Francesco Amoroso per TRISTE©
Lungi da me introdurre l’argomento Sanremo su queste pagine. Tuttavia è stato inevitabile, in questi giorni, leggere della polemica che ha accompagnato le affermazioni di un sedicente cantante italiota il quale ha affermato che “la voce maschile è più armoniosa e gradevole rispetto a quella femminile” e che “le voci femminili aggraziate, belle, dolci sono sicuramente poche, molte di meno di quelle maschili”.
L’affermazione mi ha lasciato basito. Ho pensato alle incredibili voci femminili che in tutti questi anni hanno definito i miei ascolti, facendomi sognare, cullandomi, caricandomi, raccontandomi tanto di loro, di me stesso e del mondo in cui viviamo.
A prescindere dalla qualità, dal vigore e dalla melodiosità della loro voce (categorie che ormai si usano per giudicare un artista, maschio o femmina che sia, solo nel belpaese) sono senza dubbio le donne che negli ultimi anni hanno regalato, soprattutto in ambito cantautorale, le maggiori soddisfazioni.
La loro voce, diventata sempre più presente e forte, sta caratterizzando il tentativo della nostra civiltà di evolversi e sta combattendo (anche per tanti uomini) una battaglia dura e difficile contro l’oscurantismo e la voglia di un ritorno al passato misogino e maschilista di una parte consistente della società occidentale. Mai come in questi anni sono state le donne a portare innovazione, forza, bellezza e verità nella musica.

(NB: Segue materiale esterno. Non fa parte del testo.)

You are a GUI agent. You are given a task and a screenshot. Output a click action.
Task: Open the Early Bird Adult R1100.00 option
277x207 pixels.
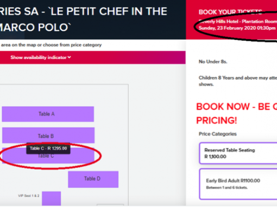(238, 184)
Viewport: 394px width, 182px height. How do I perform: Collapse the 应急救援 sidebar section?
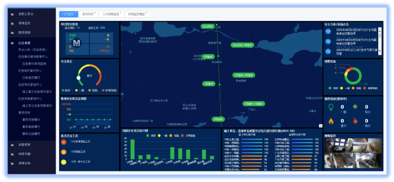pos(24,43)
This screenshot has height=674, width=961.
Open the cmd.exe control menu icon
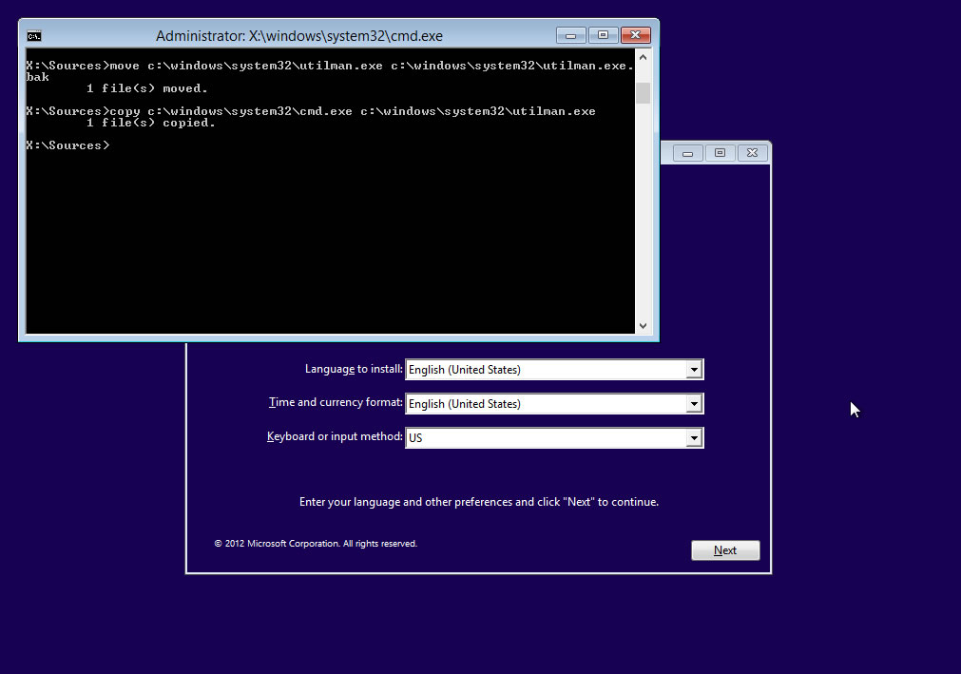pos(32,34)
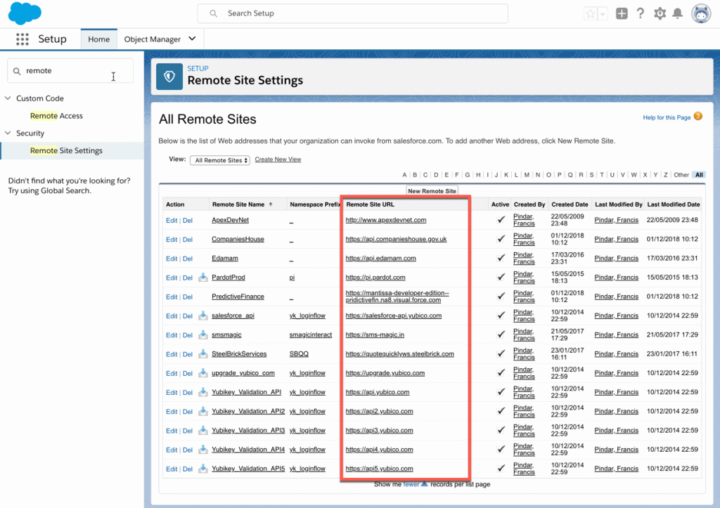Open Salesforce help question mark icon

coord(641,13)
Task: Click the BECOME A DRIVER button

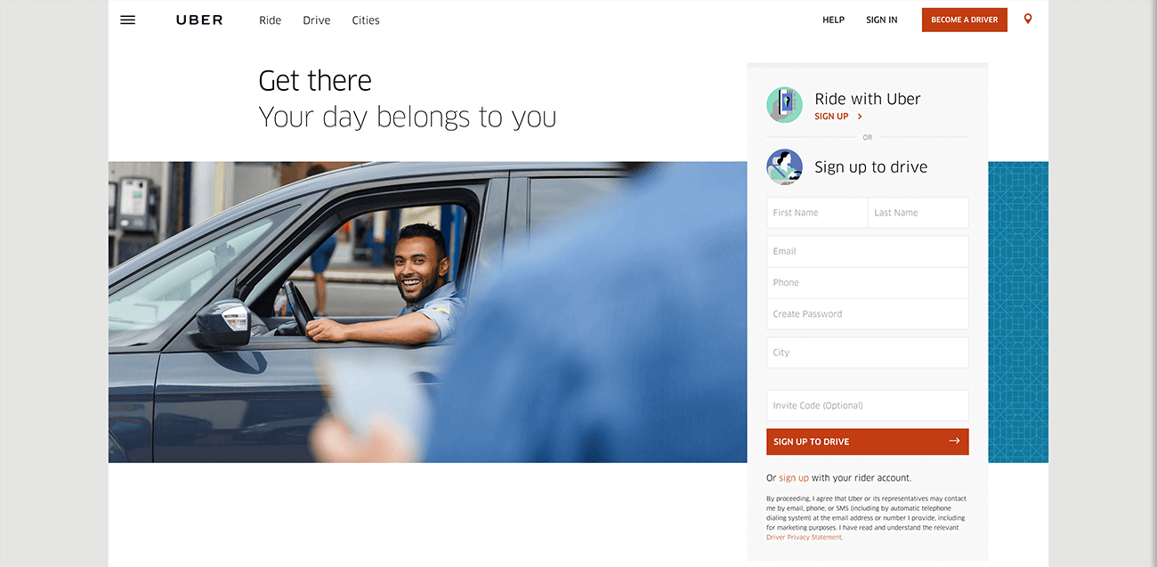Action: (965, 20)
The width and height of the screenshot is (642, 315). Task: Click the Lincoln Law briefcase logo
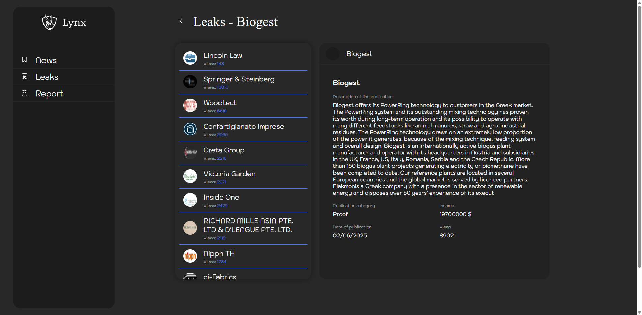click(190, 58)
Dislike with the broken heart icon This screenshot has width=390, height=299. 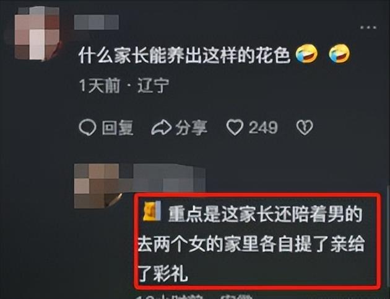(x=305, y=128)
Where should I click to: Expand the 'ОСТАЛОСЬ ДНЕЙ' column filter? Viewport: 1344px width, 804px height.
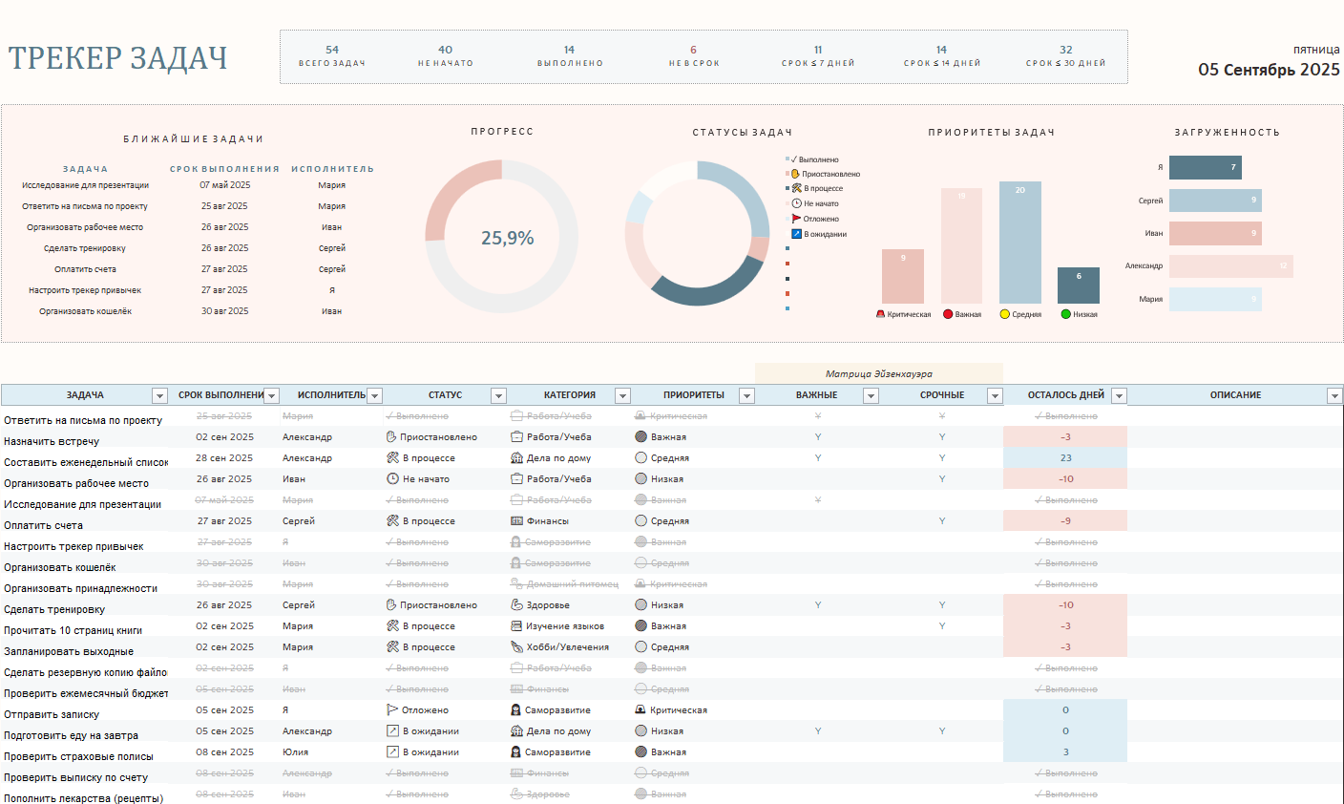point(1119,395)
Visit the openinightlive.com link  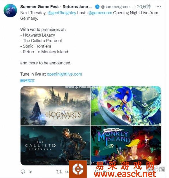click(x=64, y=74)
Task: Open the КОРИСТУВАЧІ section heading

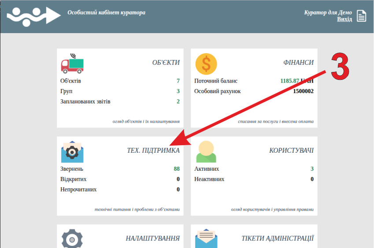Action: pyautogui.click(x=291, y=151)
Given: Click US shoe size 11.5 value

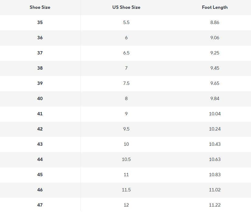Looking at the screenshot, I should 126,190.
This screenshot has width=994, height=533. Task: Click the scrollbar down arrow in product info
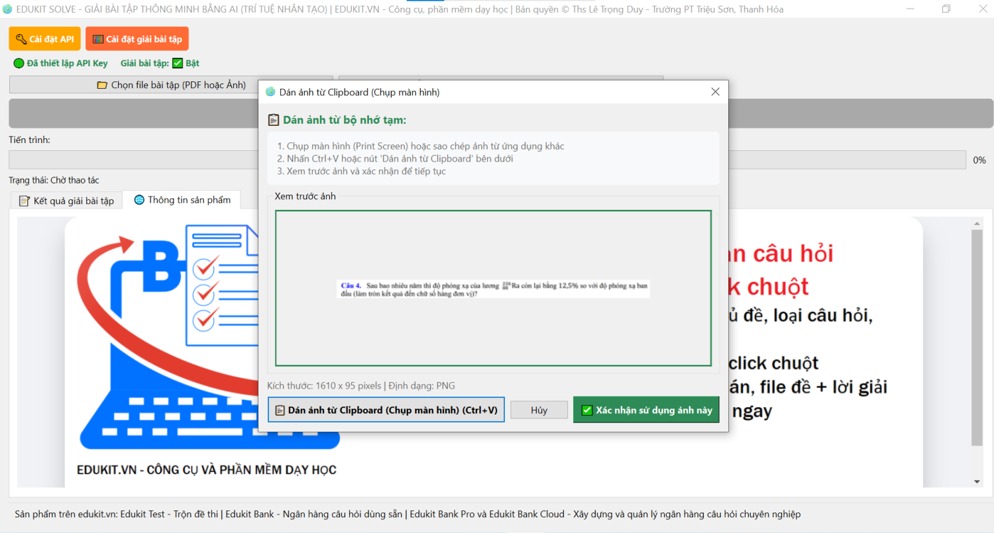977,481
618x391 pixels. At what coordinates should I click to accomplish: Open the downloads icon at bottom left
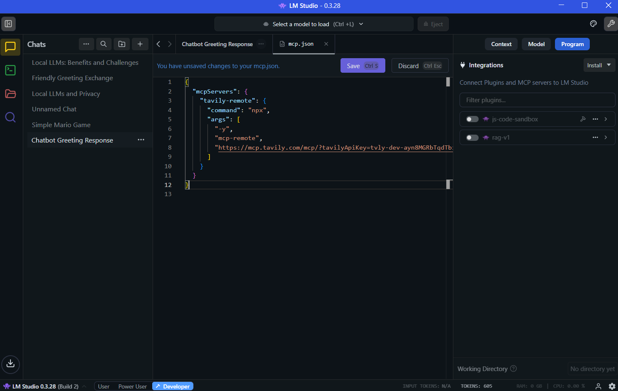coord(11,364)
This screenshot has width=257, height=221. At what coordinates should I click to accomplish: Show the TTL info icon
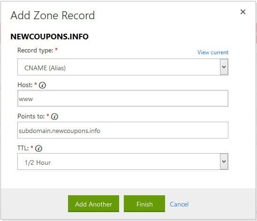pos(38,148)
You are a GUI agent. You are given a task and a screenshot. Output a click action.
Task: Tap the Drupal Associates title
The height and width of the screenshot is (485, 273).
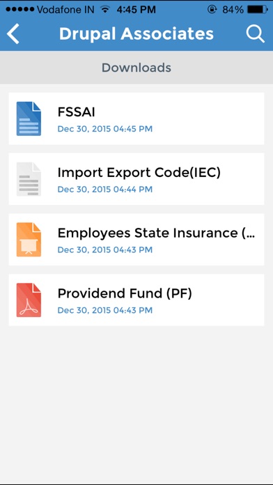click(x=137, y=33)
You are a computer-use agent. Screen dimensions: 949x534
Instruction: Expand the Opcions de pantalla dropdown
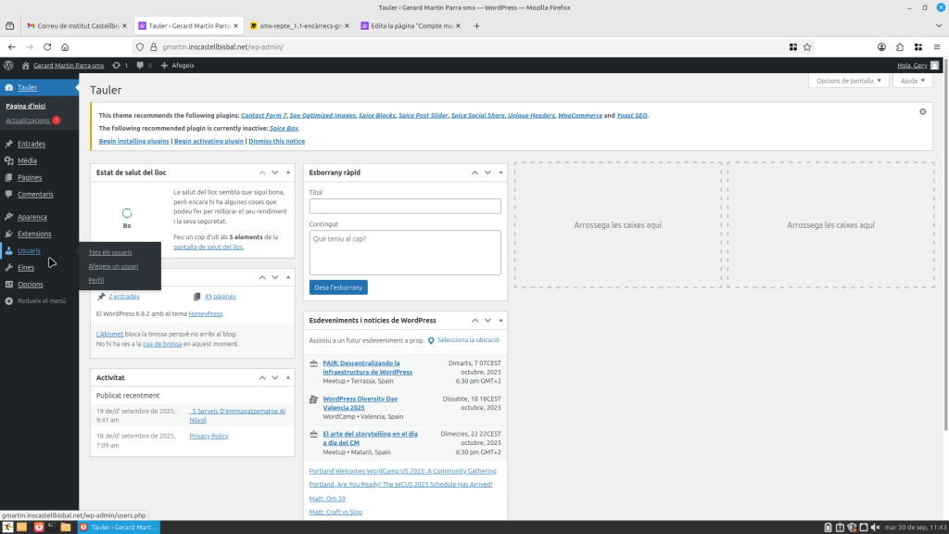[x=848, y=81]
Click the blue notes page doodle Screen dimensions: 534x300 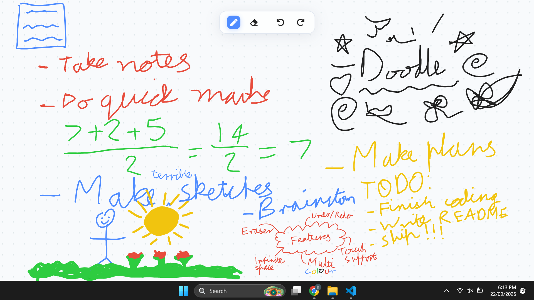point(41,26)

L’australiana Julia Jacklin ha esordito nel 2016 con “Don’t Let The Kids Win”, un promettente lavoro di folk rock che parla in maniera schietta e ironica delle difficoltà di crescere e di confrontarsi con il mondo adulto. Il suo nuovo album, “Crushing”, invece, è un’opera decisamente adulta e consapevole nella quale la musicista australiana riscopre se stessa e gli aspetti della sua personalità che ha sacrificato durante una difficile lunga relazione sentimentale.
Il rapporto con il proprio corpo (un corpo cui dare priorità, rifiutandosi di cederne la proprietà a chicchessia) e il modo che lo stesso ha di atteggiarsi a seconda degli spazi che gli vengono concessi è il fil rouge che lega tutte le canzoni dell’album.
La voce di Julia (a proposito di voci) è roca e profonda, registrata in modo da far udire anche il respiro e i sospiri, e rimane sempre chiara e perfettamente intellegibile. E’ una scelta fondamentale perché la Jacklin vuole raccontare se stessa, vuole aprirsi all’ascoltatore, evitando metafore e giri di parole.
Il primo impatto è un bel pugno nello stomaco: “Body” è l’inizio di una fine. La consapevolezza della fragilità e dell’infantilismo del partner porta la protagonista del brano a prendere decisioni drastiche e a tornare in città per riprendere indietro il proprio corpo. Ancora il corpo è protagonista in “Head Alone”, nella quale Julia tenta di spiegare a un partner troppo “materiale” che puoi amare qualcuno senza usare le tue mani. “Pressure to Party”, nonostante il suo ritmo e la grintosa chitarra, è una riflessione amara sull’impossibilità di assecondare la pressione sociale e uscire a divertirsi quando si ha il cuore spezzato.
Il coraggio di provare sentimenti ed esporsi è evidente anche nelle numerose ballate che compongono soprattutto la seconda parte dell’album: “Don’t Know How to Keep Loving You”, lungi dall’essere una canzone strappalacrime su un amore finito, racconta con la consueta audacia la difficoltà materiale di uscire da una relazione ormai giunta al capolinea, sia per le implicazioni materiali che per quelle affettive che questa scelta implica. La tristezza e il rimpianto di “Comfort” sono la perfetta conclusione di un album sincero e sentito che mostra, senza paura o vergogna, la complessità e la fragilità umana di una giovane donna che deve fare i conti con se stessa e deve ogni volta essere più forte degli uomini per rimanere in piedi nonostante i colpi che arrivano, inevitabilmente, dalla vita.
Sarebbe davvero importante che chi sminuisce la voce delle donne (che sia in ambito musicale o in qualsiasi altro campo) avesse l’opportunità di ascoltare Crushing che, insieme alle decine di altri lavori, usciti in questi anni e scritti da artiste giovani o meno giovani, avvenenti o meno, fragili o forti, è un’ulteriore dimostrazione di quanto il nostro futuro e la rinascita di una speranza (anche flebile) in questa oscurità che ci circonda possa essere solo affidato a loro.